Shoe-scrapers

Once, it was considered a necessity to have clean shoes. It was such a necessity that architects incorporated special implements for removing the detritus from your shoes within the very fabric of the buildings they created.

You can still see shoe-scrapers at the sides of doors: a little cubby-hole with a bar and a niche for collecting your accumulated dirt. You see them built into steps, in the form of a minimalist but effective piece of iron. You only see them on the steps and by the doorways of old buildings, though. The modern world has decided to do away with them. Even the Collins dictionary definition acknowledges that these tools were formerly placed outside some houses, and are no more.

Oh, you can still buy no end of implements suitable for getting the mud off your wellingtons after a spot of gardening but you won’t find them built into a modern townhouse.

Why did we need shoe-scrapers then and not now? The answer is simple.

Horses.

shoe_scraper_in_wall

A bit like a doormat, but in cast iron

The mellifluous name of these objects in French — “decrottoir” — helps to date their arrival. The name conveys the need to remove excrement from your footwear. You would have needed to do exactly that if you’d been out walking before the twentieth century arrived. You would literally have been walking through the carbon emissions of the Victorian era: the piles of manure left behind by the horses that pulled the carts and carriages through the streets.

As cities grew during the 1800s, so horse-based transportation grew also, as people and goods needed to be moved from place to place. In London in the 1890s, around 50,000 horses were pulling things about.

An average horse produces up to 35 pounds of manure every day; each horse produces several tons of the stuff a year.

Multiply several tons of manure from each horse by 50,000 and you can soon work out that the city streets were in fact paved with slurry. Thousands and thousands of tons of it. In 1894, The Times predicted: “In 50 years, every street in London will be buried under nine feet of manure.” This became known as “The Great Horse Manure Crisis of 1894″.

Along with the manure came flies, disease and stench. Dead horses, too.

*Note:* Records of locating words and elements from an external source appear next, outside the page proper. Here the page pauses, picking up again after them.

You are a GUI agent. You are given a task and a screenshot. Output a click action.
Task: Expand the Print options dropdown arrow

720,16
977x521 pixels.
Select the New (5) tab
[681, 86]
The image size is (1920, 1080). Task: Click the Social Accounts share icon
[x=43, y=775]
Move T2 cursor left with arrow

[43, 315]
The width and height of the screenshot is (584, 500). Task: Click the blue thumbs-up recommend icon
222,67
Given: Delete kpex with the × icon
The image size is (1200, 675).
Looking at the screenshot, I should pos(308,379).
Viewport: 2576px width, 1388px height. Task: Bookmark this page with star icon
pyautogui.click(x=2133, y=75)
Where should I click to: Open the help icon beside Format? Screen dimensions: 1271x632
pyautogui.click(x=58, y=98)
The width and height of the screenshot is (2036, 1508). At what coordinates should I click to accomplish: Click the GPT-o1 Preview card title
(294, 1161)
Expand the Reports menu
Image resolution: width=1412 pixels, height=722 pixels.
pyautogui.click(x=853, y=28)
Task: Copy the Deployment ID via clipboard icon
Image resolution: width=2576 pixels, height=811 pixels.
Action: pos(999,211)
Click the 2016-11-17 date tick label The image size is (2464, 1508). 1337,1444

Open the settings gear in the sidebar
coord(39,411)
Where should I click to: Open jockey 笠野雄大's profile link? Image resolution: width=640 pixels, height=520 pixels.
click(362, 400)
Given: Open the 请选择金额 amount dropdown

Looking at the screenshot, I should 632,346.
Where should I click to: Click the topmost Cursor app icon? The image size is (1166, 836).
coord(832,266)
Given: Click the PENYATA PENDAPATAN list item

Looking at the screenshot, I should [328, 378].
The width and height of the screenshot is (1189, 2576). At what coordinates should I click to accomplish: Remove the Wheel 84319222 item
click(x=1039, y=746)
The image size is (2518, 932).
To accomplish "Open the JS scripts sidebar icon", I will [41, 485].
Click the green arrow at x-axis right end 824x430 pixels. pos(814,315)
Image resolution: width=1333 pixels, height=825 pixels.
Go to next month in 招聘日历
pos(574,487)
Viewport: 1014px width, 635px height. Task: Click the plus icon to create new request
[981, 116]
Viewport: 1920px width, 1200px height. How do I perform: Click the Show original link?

Of course, if we look about ourselves now, we’re not peering through nine feet of manure. The invention of electric trams then cars sparked a rapid collapse in the horse population. The manure problem simply evaporated.

A little look at the scrapers that still adorn our doorsteps, however, reminds us that we have a lot to be grateful for. At the time these houses were built, you needed to get a lot more muck off your shoes before you entered a house than an ordinary doormat could cope with.

Gaze upon them and give thanks, perhaps, that you’re only breathing in benzene and lead from traffic fumes instead, rather than the sweet smell of manure and putrefying horse-flesh. And that, if you haven’t already insisted on all your visitors adopting the Japanese method of removing shoes at entry, a simple mat can now take care of what’s on your shoes before you come in.